Carnet 1996 à suivre

1996

6heures 14 du matin

Tempête là, mes pieds caressés par la flamme…Je suis enveloppée du calme de la maisonnée.

Je pense à Madame Marthe Gagné, la voisine de mon enfance. Une femme angélique pour mes yeux d’enfant. Belle, élégante, fragile, hautaine. Elle fût mon premier livre, source de ma curiosité : Tante Lucille, un recueil d’histoires aux couleurs chatoyantes, magnifiques…ce Noël là et qui ne m’a plus jamais quitté, cadeau qu’elle m’offre pour mes rares services de gardiennage…Ce bouquin, source de ma soif, de ma curiosité. J’ai eu droit à tant de livres depuis. Droit de regard, droit de lire, droit au plaisir. Je rends grâce à cette femme qui eût l’idée brillante de m’ouvrir à la lecture cette année-là.

Se lever seule le matin, se questionner, regarder la flamme et se demander pourquoi la bûche dans la corde de bois, son bout de pied? Comment était-il quand j’étais petite? Écouter le vent, entendre monter ses souvenirs…

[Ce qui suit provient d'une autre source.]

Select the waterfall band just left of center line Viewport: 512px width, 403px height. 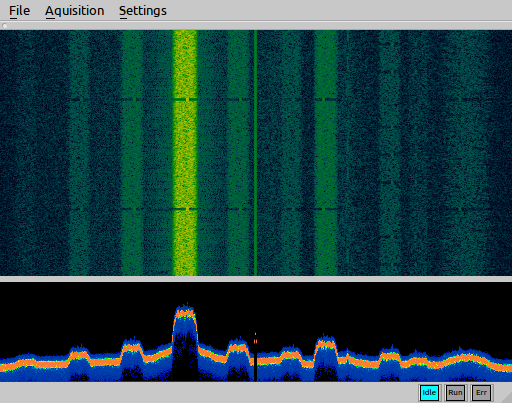point(239,153)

C’est par la contagion entre notre mémoire et nos souvenirs que nous projetons des images précises lorsque nous regardons quelque chose.

 

Voir St-Thomas d’Aquin……………..

 

Islam : des distiques qui ont un sens et complet par eux-mêmes, qui semblent simplement juxtaposés. Ni commencement, ni milieu, ni fin. Dans la poésie il y a ces pleins qui sont les distiques. Le vide qui est l’absence de liaison entre eux et la tonalité spirituelle qui encre l’unité profonde.